TUI France: appel à la grève mardi 4 juillet

Les syndicats de TUI France organisent un débrayage au siège de Levallois-Perret. En cause, la délocalisation de la DSI à Asnières. La direction confirme le déménagement de 110 personnes.

 

 

« 110 personnes vont être déplacées à Asnières, et on nous parle de cohésion de groupe, de culture d’entreprise! » Pour Lazare Razkallah, secrétaire du CCE (comité central d’entreprise) de TUI France, le futur déménagement de la DSI (direction informatique) est un nouveau « coup dur du Projet One ».

 

A vol d’oiseau, Levallois et Asnières ne sont pas loin, mais en transport, « c’est plus compliqué ». Et puis il y a les salariés de Transat qui « habitent en majorité dans le Val-de-Marne ». « Ça fait passer les personnels de la ligne 3 du métro au RER.C. On a fait les calculs et le temps de trajet est rallongé de 30 à 50 minutes pour ceux qui habitent en banlieue sud » explique le représentant du personnel.

 

Les salariés de TUI France sont donc appelés à la grève de 11h30 à 13h30 mardi 4 juillet. « Un moment plus facile pour mobiliser les gens », explique Lazare Razkallah qui réclame que la direction fasse machine arrière. Une grève n’ayant pas de durée minimale ou maximale.

 

TUI France grève mardi 2 juillet
L’immeuble du 6-8 rue Sarah-Bernhardt, à Asnières, est « situé à 300 mètres du RER ».

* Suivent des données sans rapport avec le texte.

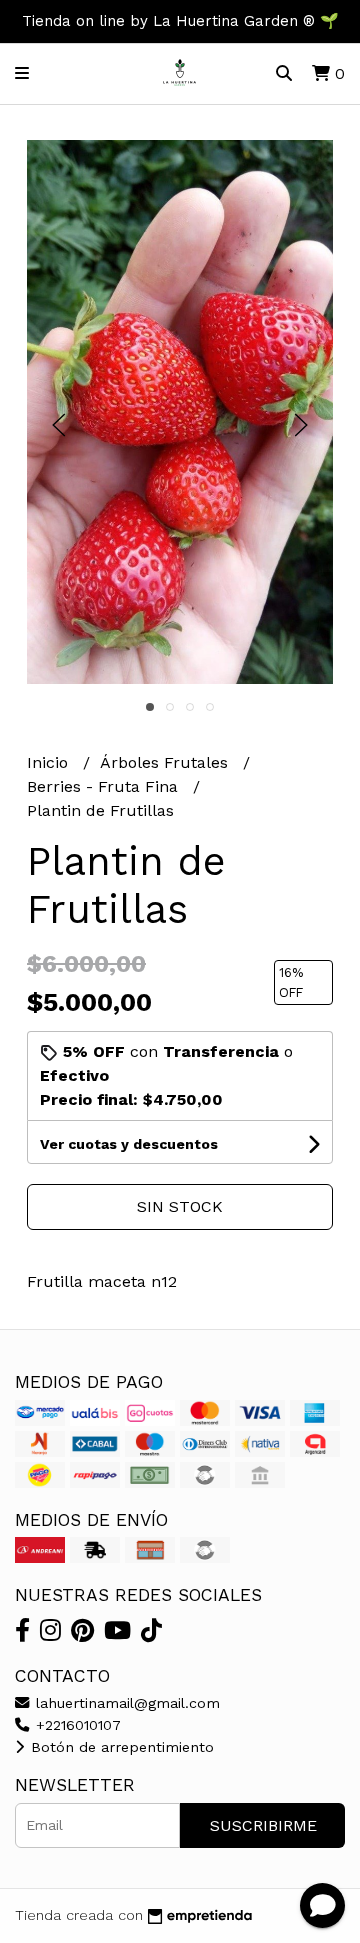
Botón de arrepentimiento (120, 1747)
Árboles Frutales (166, 762)
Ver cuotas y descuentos (129, 1144)
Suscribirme (263, 1825)
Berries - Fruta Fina (105, 786)
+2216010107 (76, 1725)
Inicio (50, 762)
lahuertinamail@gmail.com (125, 1703)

Objectif tous à Asnières ?

Outre la « modification des conditions de travail » de ces 110 personnes –salariés et prestataires extérieurs- les représentants du personnel craignent une « délocalisation à terme de tous les services ». « Les nouveaux locaux sont en bord de Seine dans un espace de 14.000 m2 disponibles à 230€ le mètre carré, signale le secrétaire (CGT) du CCE. « C’est bien moins cher que Levallois où nous devions récupérer 2.000 m2 et être installés sur 8.000 m2, ce qui ne se fera pas. »

 

« Absolument pas, nous démentons catégoriquement un déménagement de tout le siège à Asnières », nous déclare-t-on à la direction de TUI France. « Nous avons plus de prestataires et salariés que prévu à la DSI avec les développements en cours (intégration sur Tussy…), et nous ne pouvons pas rompre comme ça les contrats de nos sous-locataires* à Levallois » nous précise-t-on.

 

Pour Stéphanie Dayan, représentante CFDT de Transat, ce manque de place et cette situation avec les sous-locations n’est « pas une surprise ». « Nous avions alerté la direction lors des discussions sur le déménagement de Transat d’Ivry. Et la direction de TUI France nous avait assuré à l’époque qu’on n’irait pas à Levallois… »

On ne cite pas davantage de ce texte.